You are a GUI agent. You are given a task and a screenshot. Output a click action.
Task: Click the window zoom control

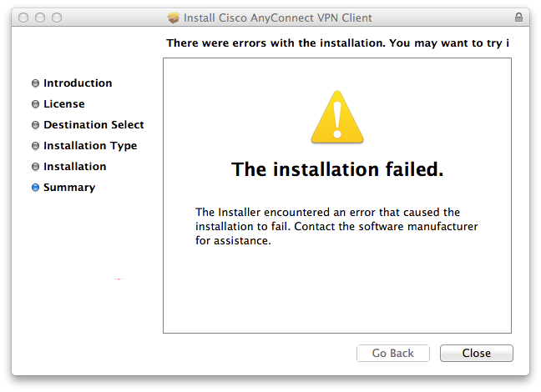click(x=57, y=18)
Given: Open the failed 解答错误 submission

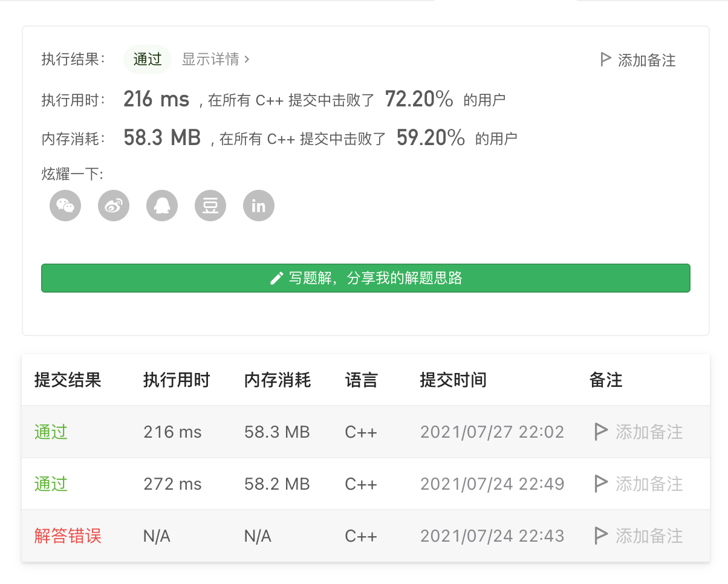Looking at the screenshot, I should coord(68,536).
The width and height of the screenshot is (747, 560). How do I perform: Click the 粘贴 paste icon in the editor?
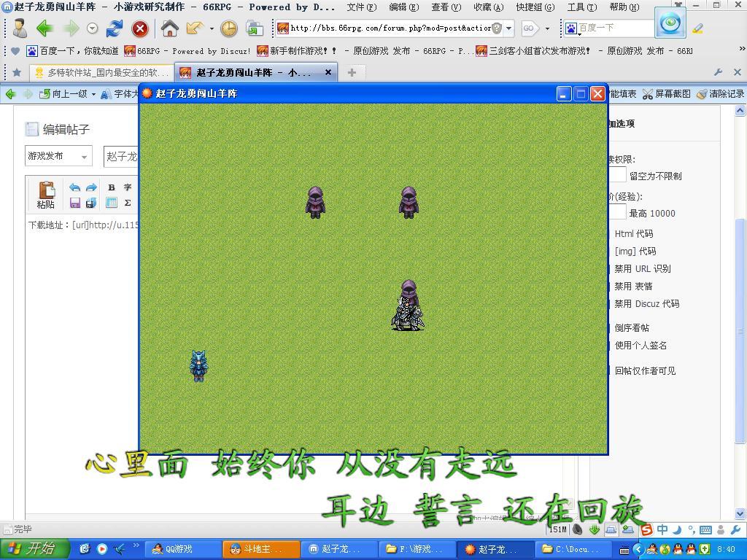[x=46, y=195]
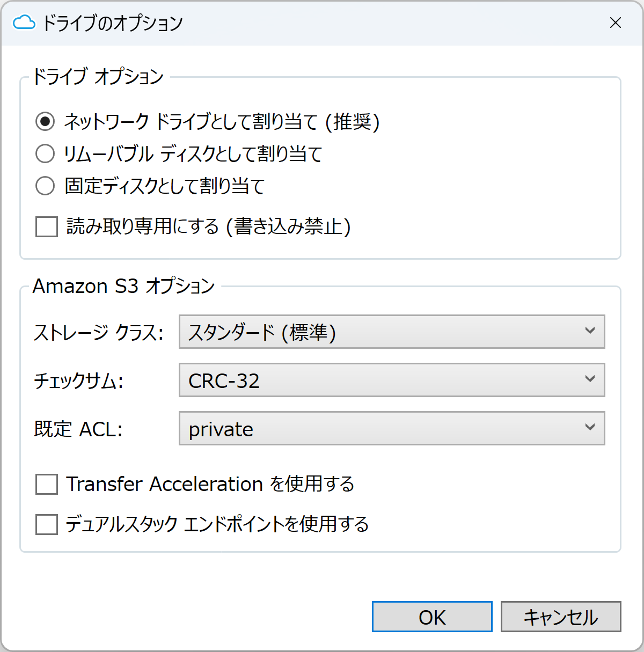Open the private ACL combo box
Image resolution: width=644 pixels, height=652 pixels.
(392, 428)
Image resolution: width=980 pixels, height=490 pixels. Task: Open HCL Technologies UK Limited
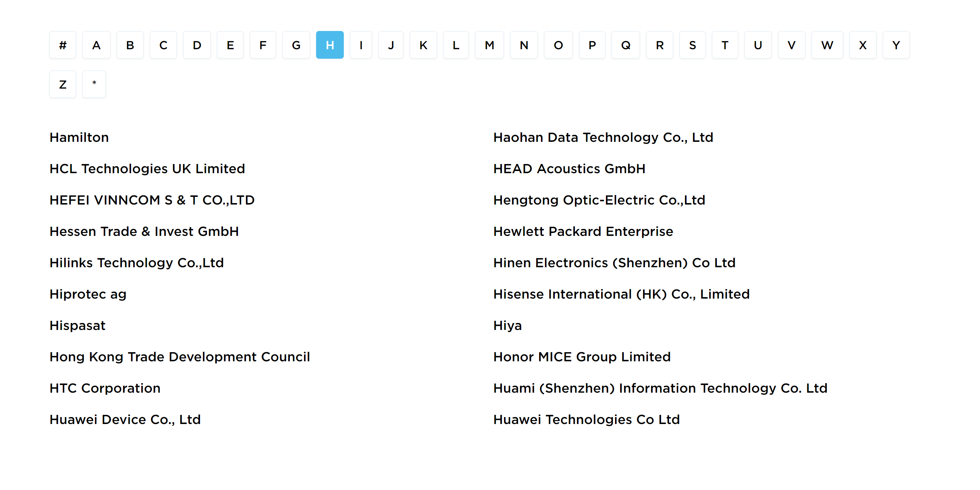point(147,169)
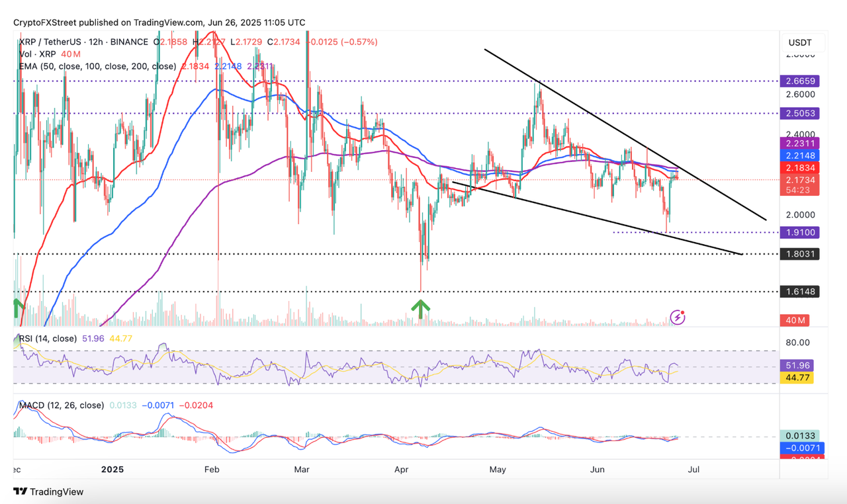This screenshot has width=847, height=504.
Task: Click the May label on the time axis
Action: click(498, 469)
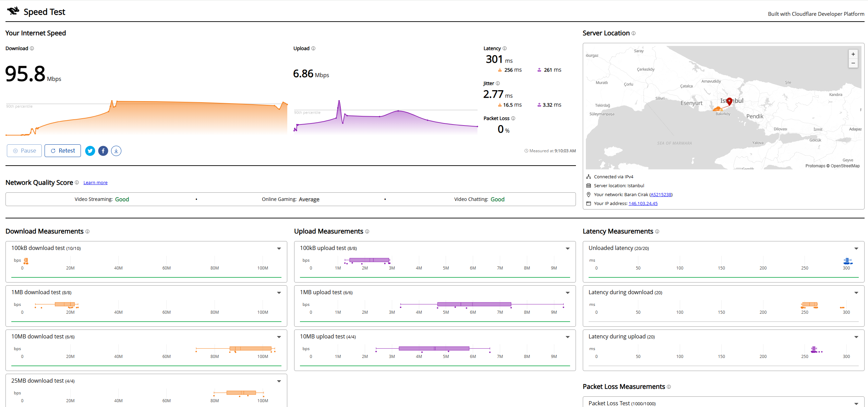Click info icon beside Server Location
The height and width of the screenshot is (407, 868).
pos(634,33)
__________________________________________________
Aim of the exercise: Write out the material above without changing a word, and skip any picture.

Final answer:
You are a GUI agent. You are given a task and a screenshot. Output a click action.
Task: Click the window zoom control

click(x=57, y=18)
Given: Open the failed 解答错误 submission

Looking at the screenshot, I should coord(68,536).
The width and height of the screenshot is (747, 560). How do I perform: Click the 粘贴 paste icon in the editor?
[x=46, y=195]
Open the private ACL combo box
Image resolution: width=644 pixels, height=652 pixels.
(392, 428)
Image resolution: width=980 pixels, height=490 pixels. Task: Open HCL Technologies UK Limited
point(147,169)
This screenshot has width=847, height=504.
Task: Click the May label on the time axis
Action: click(498, 469)
Click info icon beside Server Location
The height and width of the screenshot is (407, 868).
pos(634,33)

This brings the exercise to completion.